» **SOURCE EXTRACT**:
The Problem

Here is a dataset of some 26000 cities of the world including their latitude and longitude. This is the data file that the tests will use. Write a program called gc.py that reads in a data file using the csv module. It should store in a dictionary the tuple of floats: latitude and longitude indexed by the tuple of ASCII city name and country. It will then take pairs of cities supplied on stdin and write out the distance in the same format as given in the test data. Note that on assignment 7 the test data has nonascii characters in it. This is a common thing. So when you open the file for reading use:

open("worldCities.csv", 'r', encoding="utf-8")
To change how character codes in the file are decoded to UTF-8.

The Problem Details

Write a function called getCity(dictionary). It should read in from stdin a comma separated city name and country like:
Moscow, United States

It will strip the white space from around both city and country. If the (city, country) is not in the dictionary it should inform the user of that fact and read another comma separated pair. The message it uses for the error is in the test output. It either returns the tuple (city, country) if it finds it or the value None if the user has used one of the strings: quit, stop, exit, or bye. You could test them individually or use a regular expression.

» **AVAILABLE DATA**:

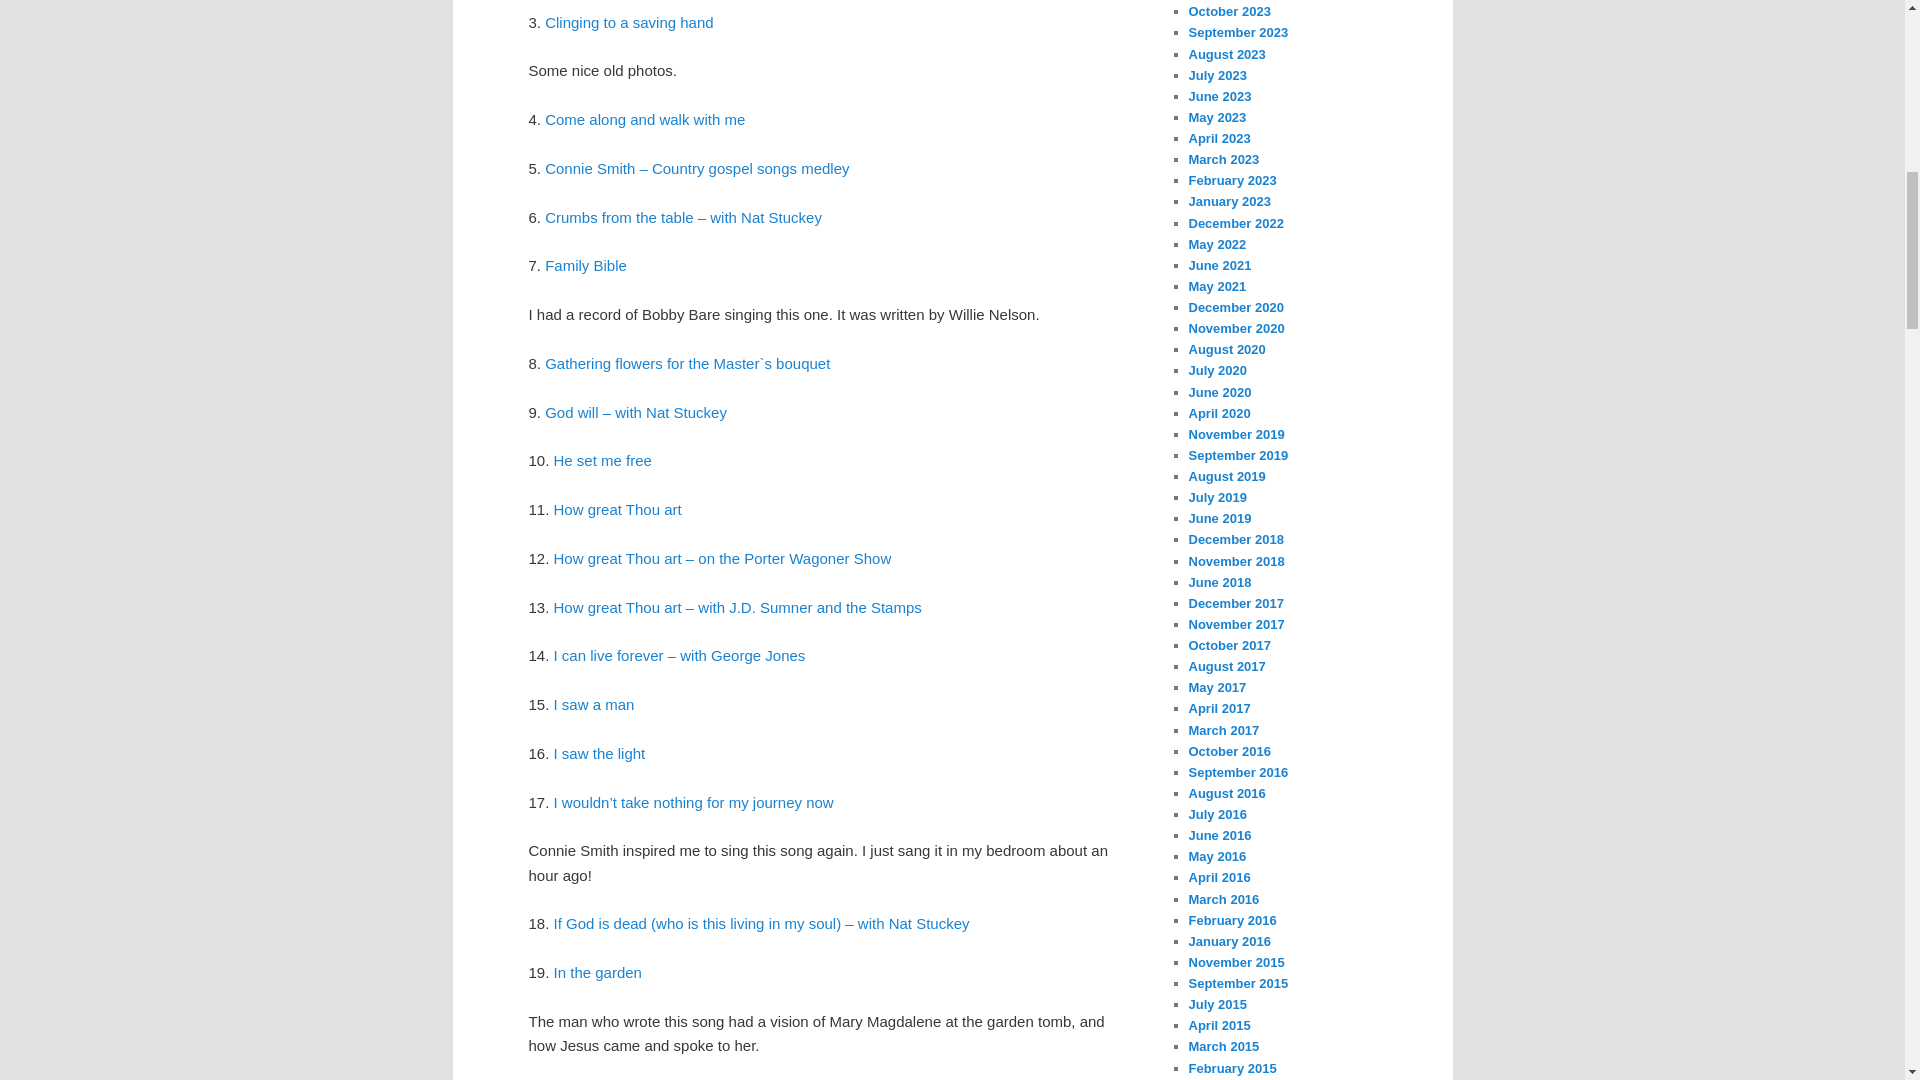 This screenshot has height=1080, width=1920. I want to click on Clinging to a saving hand, so click(628, 22).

» **PROMPT 1**:
Reproduce the part of the city-distance assignment that begins at the words "Here is a dataset" and stops after "decoded to UTF-8.", keeping every character unchanged.
» **PROMPT 2**:
Carry on the city-distance assignment from the point where it stops.

» **RESPONSE 1**:
Here is a dataset of some 26000 cities of the world including their latitude and longitude. This is the data file that the tests will use. Write a program called gc.py that reads in a data file using the csv module. It should store in a dictionary the tuple of floats: latitude and longitude indexed by the tuple of ASCII city name and country. It will then take pairs of cities supplied on stdin and write out the distance in the same format as given in the test data. Note that on assignment 7 the test data has nonascii characters in it. This is a common thing. So when you open the file for reading use:

open("worldCities.csv", 'r', encoding="utf-8")
To change how character codes in the file are decoded to UTF-8.

» **RESPONSE 2**:
The function main will create the data base dictionary described above from the csv file (note the file has a header). Afterwards, it will go into a loop reading two cities using getCity described above. If either returns None the program quits. The program then computes the spherical great circle distance in miles between the given cities using the latitude and longitude given in the data file. The formula you should use is the haversine formula as described in the Wikipedia: Great Circle Distance page under Computational formulas. Assume the radius of a spherical Earth is 3959 miles. The output is rounded to 1 decimal place (use the round() function). I will take off if the output does not match character for character!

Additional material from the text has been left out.